Biden’s record debt forgiveness barely made a dent in the $1.7 trillion student loan crisis. Here’s why

When Joe Biden left office last month, he did so having forgiven more student loan debt than any of his predecessors—a total of $188.8 billion for 5.3 million borrowers over his four-year term. And yet, at the end of 2024, the total outstanding federal student loan debt was roughly $1.7 trillion, held by nearly 43 million borrowers. That’s more than when Biden took office.

So, despite a four-year stretch during which the Biden administration actively forgave billions, it seemingly didn’t put a dent in the overall student debt balance. How can that be?

It’s complicated, and there were several factors at play. For one, there was a long pause in student loan repayments due to the pandemic, during which borrowers were not required to make any payments and their loans didn’t accrue any interest, for a roughly three-and-a-half-year period between March 2020 and September 2023. During that time, borrowers were still able to borrow, adding to overall debt counts, but payments weren’t coming in to counteract it. The net effect? Total debt tallies increased.

Additionally, college tuition and fees have continued to rise at an average of 7% annually over the past 20 years. Those additional costs mean that each year’s new crop of borrowers are taking on more debt than the ones before them, and many of those new borrowers are years away from starting repayments, presumably after they earn their degrees and enter the workforce.

Why Biden’s loan forgiveness didn’t lower aggregate student debt

In all, the Biden administration forgave around 12% of outstanding student federal loan debt, says Mark Kantrowitz, a higher education and financial aid expert. But “the total forgiveness was only $188 billion, which is the amount of new debt that accumulates in about two years. So, it was a two-steps forward, one-step back situation,” he says. In other words, the “crosscurrents” at play—more debt, less progress in paying down current debt, and Biden’s forgiveness programs—led us to a place where more debt accumulated over the past four years.

We also don’t know how many people are actively repaying their loans after the pandemic-era pause, as the data has yet to be released, Kantrowitz says. But he does think that we’re likely to see total student debt levels increase with Trump back in office. That’s because there’s likely to be fewer, if any, new forgiveness programs, a scaling back of existing programs, and perhaps more lender-friendly legislation.

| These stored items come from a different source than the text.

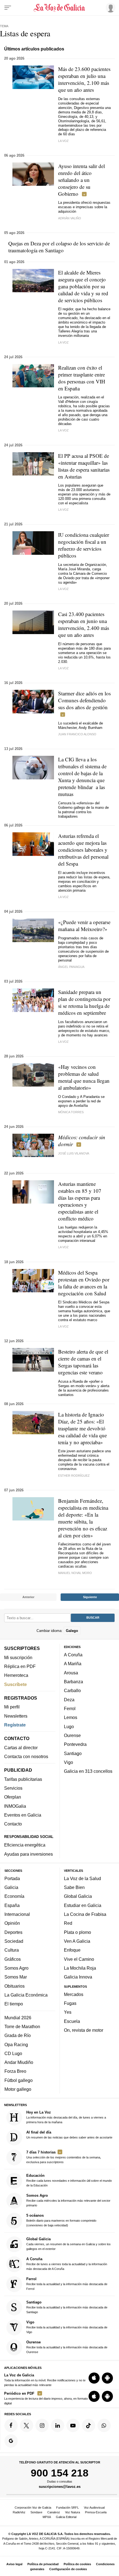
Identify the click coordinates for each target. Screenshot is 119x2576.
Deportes (13, 1932)
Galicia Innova (78, 1976)
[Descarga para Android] (107, 2378)
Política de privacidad (43, 2564)
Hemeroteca (16, 1675)
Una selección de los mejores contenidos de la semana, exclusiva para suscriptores (63, 2157)
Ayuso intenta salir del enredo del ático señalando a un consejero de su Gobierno (81, 179)
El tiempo (13, 2003)
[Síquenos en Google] (11, 2441)
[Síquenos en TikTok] (88, 2425)
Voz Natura (72, 2512)
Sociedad (13, 1941)
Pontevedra (75, 1744)
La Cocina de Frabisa (85, 1914)
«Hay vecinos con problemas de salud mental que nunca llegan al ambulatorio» (84, 1077)
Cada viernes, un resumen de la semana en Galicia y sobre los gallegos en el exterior (68, 2243)
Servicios (13, 1788)
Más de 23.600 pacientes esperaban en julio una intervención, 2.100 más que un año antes (84, 79)
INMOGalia (15, 1806)
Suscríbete (15, 1684)
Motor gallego (17, 2089)
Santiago (73, 1753)
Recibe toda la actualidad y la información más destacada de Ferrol (66, 2283)
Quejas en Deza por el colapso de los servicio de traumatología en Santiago (59, 247)
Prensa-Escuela (96, 2512)
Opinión (12, 1923)
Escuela (72, 2021)
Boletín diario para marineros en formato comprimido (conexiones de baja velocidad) (61, 2220)
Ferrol (70, 1708)
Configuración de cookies (68, 2569)
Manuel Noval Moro (75, 1573)
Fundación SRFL (67, 2507)
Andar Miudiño (18, 2062)
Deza (69, 1699)
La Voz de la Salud (82, 1878)
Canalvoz (53, 2512)
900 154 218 (60, 2473)
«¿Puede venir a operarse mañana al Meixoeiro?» (84, 925)
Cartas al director (21, 1747)
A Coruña (73, 1654)
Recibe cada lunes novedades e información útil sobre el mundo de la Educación (69, 2180)
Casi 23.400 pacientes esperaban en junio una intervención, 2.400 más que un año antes (83, 624)
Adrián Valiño (69, 218)
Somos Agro (16, 1967)
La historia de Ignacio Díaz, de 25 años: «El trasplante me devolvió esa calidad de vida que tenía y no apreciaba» (82, 1428)
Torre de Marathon (22, 2026)
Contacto (13, 1823)
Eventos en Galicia (22, 1814)
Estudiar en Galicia (82, 1905)
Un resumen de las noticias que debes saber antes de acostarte (69, 2134)
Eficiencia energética (24, 1844)
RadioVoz (19, 2512)
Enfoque (72, 1949)
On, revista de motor (83, 2030)
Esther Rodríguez (74, 1475)
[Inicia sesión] (109, 7)
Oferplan (12, 1796)
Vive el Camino (79, 1958)
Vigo (68, 1762)
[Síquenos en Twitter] (26, 2425)
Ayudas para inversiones (28, 1854)
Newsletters (15, 1715)
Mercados (73, 1994)
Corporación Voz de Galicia (33, 2507)
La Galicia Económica (26, 1994)
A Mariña (72, 1663)
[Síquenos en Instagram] (42, 2425)
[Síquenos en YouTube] (73, 2425)
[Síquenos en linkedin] (57, 2425)
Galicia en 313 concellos (88, 1771)
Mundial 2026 (17, 2017)
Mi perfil (12, 1706)
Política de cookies (77, 2564)
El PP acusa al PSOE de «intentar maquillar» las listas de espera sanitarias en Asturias (84, 466)
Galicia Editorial (66, 2517)
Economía (14, 1896)
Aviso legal (14, 2564)
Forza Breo (15, 2071)
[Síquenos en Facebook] (11, 2425)
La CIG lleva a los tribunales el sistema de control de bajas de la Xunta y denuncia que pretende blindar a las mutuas (82, 776)
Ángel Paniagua (71, 966)
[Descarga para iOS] (94, 2378)
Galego (72, 1630)
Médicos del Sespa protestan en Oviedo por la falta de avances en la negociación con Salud (83, 1283)
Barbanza (73, 1681)
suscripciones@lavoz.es (60, 2487)
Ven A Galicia (77, 1941)
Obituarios (14, 1985)
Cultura (11, 1949)
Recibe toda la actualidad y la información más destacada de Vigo (66, 2327)
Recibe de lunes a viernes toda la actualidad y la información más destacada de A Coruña (66, 2263)
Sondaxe (36, 2512)
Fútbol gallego (18, 2080)
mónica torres (71, 1112)
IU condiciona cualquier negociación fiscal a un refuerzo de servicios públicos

Effectively, the environment could be the opposite of the Biden era’s.

What’s causing the student loan crisis?

Biden’s measures, which were of a higher caliber than any of his predecessors’, weren’t enough to reverse the total debt balance from rising. Getting to the heart of the issue may require looking deeper at what’s actually causing the student loan crisis.

According to a September 2024 analysis by academic researchers Adam Looney and Constantine Yannelis and published by the Brookings Institution, part of the problem may be unintended consequences. The federal government wanted to make college degrees more affordable and attainable to more Americans, so it changed federal aid rules allowing for more people to access funding to pay for school. While those were noble aims, it isn’t necessarily what happened.

“This led to rising enrollment of relatively disadvantaged students, but the increase was primarily at poor-performing, low-value institutions whose students systematically failed to complete a degree, struggled to repay their loans, defaulted at high rates, and floundered in the job market,” the report reads. “As these new borrowers experienced similarly poor outcomes, their loans piled up, loan performance deteriorated, and with it the finances of the federal program.”

Kantrowitz agrees that students failing to earn their degrees is likely a focal point of the issue.

“I’m not one of those people who believe that there’s a student loan problem that needs to be fixed,” he says, “so much as that we have a college completion problem.” He claims that the borrowers who generally have trouble repaying their loans and end up in dire financial situations as a result are those who take on debt, but don’t graduate—they pay a financial penalty but don’t reap the rewards in terms of career and earning opportunities that a college degree provides.

With that in mind, Kantrowitz thinks that getting students to actually graduate may be the single biggest step we can take to help ease the pain of overall student debt balances. “What we need to do is find better ways to get students to the finish line,” he says. “If they get a degree that has value, they should be able to repay the student loans.”